You say that I can buy something like this?
http://www.amazon.co.uk/Microsoft-W...OC/ref=sr_1_11?ie=UTF8&qid=1352453961&sr=8-11

Will they sell it to me, a consumer? They say it is only intended to system builders.

PS: I'm not from the US.


----------



## Maurice Naggar (Sep 11, 2007)

In older days, it actually used to be a bit more tricky for consumers to purchase the System builder edition. But now MS has loosened up the terms, so now consumers can more easily buy the System Builder edition.

Check with Clevo about the cost if they will put on Windows 8 for you when they build the system, or why they do not have it.

Your link example is on the PRO edition. Yes that is correct for the PRO version.


----------



## Crow- (Oct 6, 2012)

And if I buy the laptop with Windows 8, do I get a DVD or image file with the full retail Windows?
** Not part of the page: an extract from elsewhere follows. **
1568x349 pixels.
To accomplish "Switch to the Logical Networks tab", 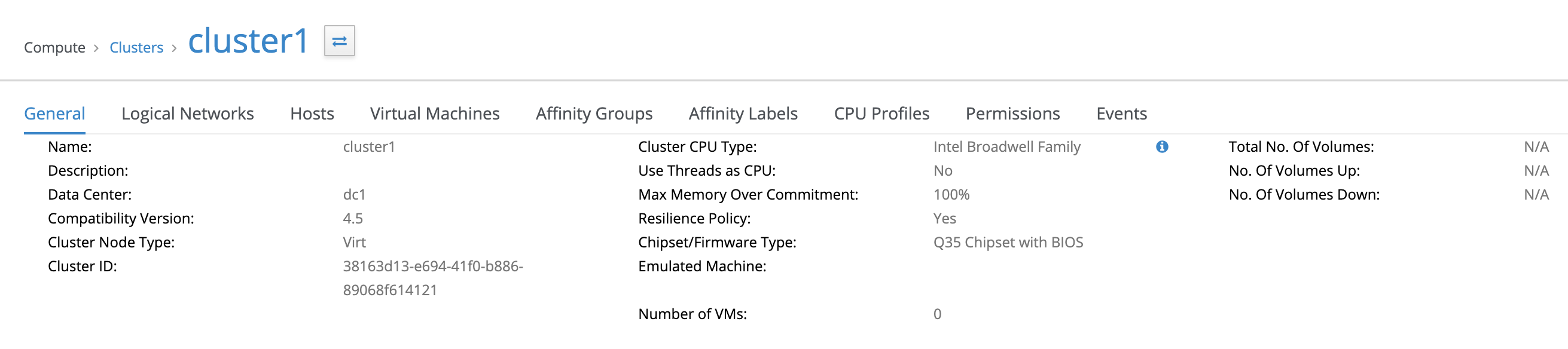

I'm asking this because I like to format my machine 1 to 2 times a year.


----------



## Maurice Naggar (Sep 11, 2007)

The System builder edition -is- on DVD.
If you are thinking of something else, like having the OEM (Clevo) preload Windows 8, then ask them about all the details, such as the specific edition of Windows and if a DVD is provided.


----------



## Crow- (Oct 6, 2012)

Ok, I'll ask them.

Thanks for the help


----------